Consider this simple scenario:
You walk into work or a social gathering and someone tells you that you look tired. Now, I don’t know about you, but I don’t really need somebody to tell me that I look tired. Either I know I do, or I didn’t think I did and now am told otherwise! Regardless, unless it is relevant for the situation (such as you’ll be in a photo or video for someone else and they were depending on a fresh face), it really isn’t anybody else’s business … and them telling you that you look tired, well that can feel really intrusive, annoying, and downright rude!
What would you do in that situation?
Most people would probably give them a polite half-smile and quietly agree, even if they actually really wanted to give them a piece of their mind!
So why is that? Why do we stay quiet when we have something to say?
There are lots of reasons, but I’ve found that the most common one is fear of hurting someone else’s feelings.
For some reason, we put this other person’s feelings over our own in this situation where they didn’t really consider how their comment might have made us feel.

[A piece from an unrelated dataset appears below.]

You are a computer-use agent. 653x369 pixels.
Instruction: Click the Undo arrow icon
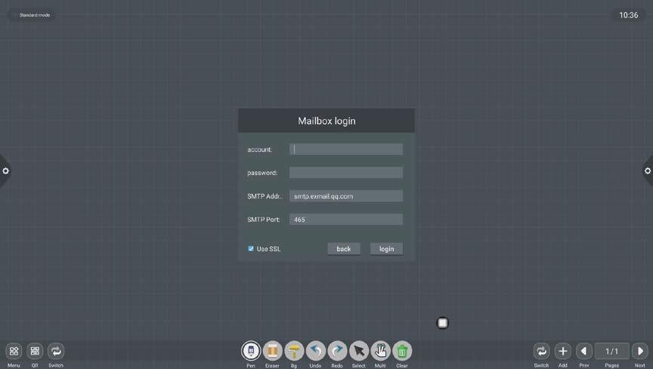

Sometimes we don’t speak up because we don’t think it’s worth it and yes, sometimes it’s not, but the main point I want to make is don’t ever feel that you are not worth it, because you are.
You are totally worth it! Your feelings are valid; your thoughts are important; you deserve to be respected and heard.
Harnessing this self-worth is the first step to unleashing your inner strength.
On a self-defense note, I have found that when women learn how to physically defend themselves, their confidence grows. This confidence allows them to stand their ground and makes it more likely that they will speak up for themselves and be heard.
I covered a lot more on this topic during my talk and I did a short demonstration on how to physically set your boundaries.
For more seminars and events, stay tuned. If you’d like to collaborate, please get in touch!
You are in control. There are many things you won’t have power over, but you CAN absolutely control how someone makes you feel. Will it be easy? Not always, but it will get easier with practice.
You should never let someone encroach on your space (physical, mental, or emotional) just because you don’t want to hurt their feelings. Think of it this way, what’s worse – being embarrassed for a few minutes because you asserted yourself or letting a stranger come up to you and get into your space – or worse?
It’s important to learn how to set boundaries – physical, emotional, and mental.